[Stored data entries]
·····

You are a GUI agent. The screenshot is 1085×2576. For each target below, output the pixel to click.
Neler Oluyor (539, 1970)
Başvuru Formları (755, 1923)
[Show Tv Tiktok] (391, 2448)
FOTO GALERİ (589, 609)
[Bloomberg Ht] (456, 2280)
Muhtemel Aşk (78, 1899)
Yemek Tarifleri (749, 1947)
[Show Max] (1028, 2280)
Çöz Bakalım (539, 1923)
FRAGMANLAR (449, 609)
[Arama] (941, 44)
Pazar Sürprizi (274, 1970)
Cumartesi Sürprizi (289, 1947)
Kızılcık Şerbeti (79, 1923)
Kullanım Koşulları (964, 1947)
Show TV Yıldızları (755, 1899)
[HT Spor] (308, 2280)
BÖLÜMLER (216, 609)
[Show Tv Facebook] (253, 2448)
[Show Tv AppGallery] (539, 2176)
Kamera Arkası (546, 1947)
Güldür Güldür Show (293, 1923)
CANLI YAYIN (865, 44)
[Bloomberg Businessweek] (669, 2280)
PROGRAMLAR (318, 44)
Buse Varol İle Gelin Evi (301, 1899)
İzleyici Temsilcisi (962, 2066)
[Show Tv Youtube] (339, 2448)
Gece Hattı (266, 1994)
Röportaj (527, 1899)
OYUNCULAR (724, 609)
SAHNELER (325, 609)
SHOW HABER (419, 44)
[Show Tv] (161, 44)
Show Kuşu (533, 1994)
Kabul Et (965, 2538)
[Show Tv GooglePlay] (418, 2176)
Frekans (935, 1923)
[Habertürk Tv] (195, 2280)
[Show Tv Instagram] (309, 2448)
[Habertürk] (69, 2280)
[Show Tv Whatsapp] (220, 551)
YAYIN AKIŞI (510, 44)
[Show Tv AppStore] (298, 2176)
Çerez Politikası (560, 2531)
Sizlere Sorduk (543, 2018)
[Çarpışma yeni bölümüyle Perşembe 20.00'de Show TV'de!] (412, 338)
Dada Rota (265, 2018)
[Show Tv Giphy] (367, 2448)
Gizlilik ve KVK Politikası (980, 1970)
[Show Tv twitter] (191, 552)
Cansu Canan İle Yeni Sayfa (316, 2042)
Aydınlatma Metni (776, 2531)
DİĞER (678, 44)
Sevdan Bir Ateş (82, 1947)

·····

Starting at the first line of the records, print each line exactly, stopping after the line that contains "Kabul Et (965, 2538)".

SOLVED PROBLEM:
You are a GUI agent. The screenshot is 1085×2576. For each target below, output the pixel to click.
Neler Oluyor (539, 1970)
Başvuru Formları (755, 1923)
[Show Tv Tiktok] (391, 2448)
FOTO GALERİ (589, 609)
[Bloomberg Ht] (456, 2280)
Muhtemel Aşk (78, 1899)
Yemek Tarifleri (749, 1947)
[Show Max] (1028, 2280)
Çöz Bakalım (539, 1923)
FRAGMANLAR (449, 609)
[Arama] (941, 44)
Pazar Sürprizi (274, 1970)
Cumartesi Sürprizi (289, 1947)
Kızılcık Şerbeti (79, 1923)
Kullanım Koşulları (964, 1947)
Show TV Yıldızları (755, 1899)
[HT Spor] (308, 2280)
BÖLÜMLER (216, 609)
[Show Tv Facebook] (253, 2448)
[Show Tv AppGallery] (539, 2176)
Kamera Arkası (546, 1947)
Güldür Güldür Show (293, 1923)
CANLI YAYIN (865, 44)
[Bloomberg Businessweek] (669, 2280)
PROGRAMLAR (318, 44)
Buse Varol İle Gelin Evi (301, 1899)
İzleyici Temsilcisi (962, 2066)
[Show Tv Youtube] (339, 2448)
Gece Hattı (266, 1994)
Röportaj (527, 1899)
OYUNCULAR (724, 609)
SAHNELER (325, 609)
SHOW HABER (419, 44)
[Show Tv] (161, 44)
Show Kuşu (533, 1994)
Kabul Et (965, 2538)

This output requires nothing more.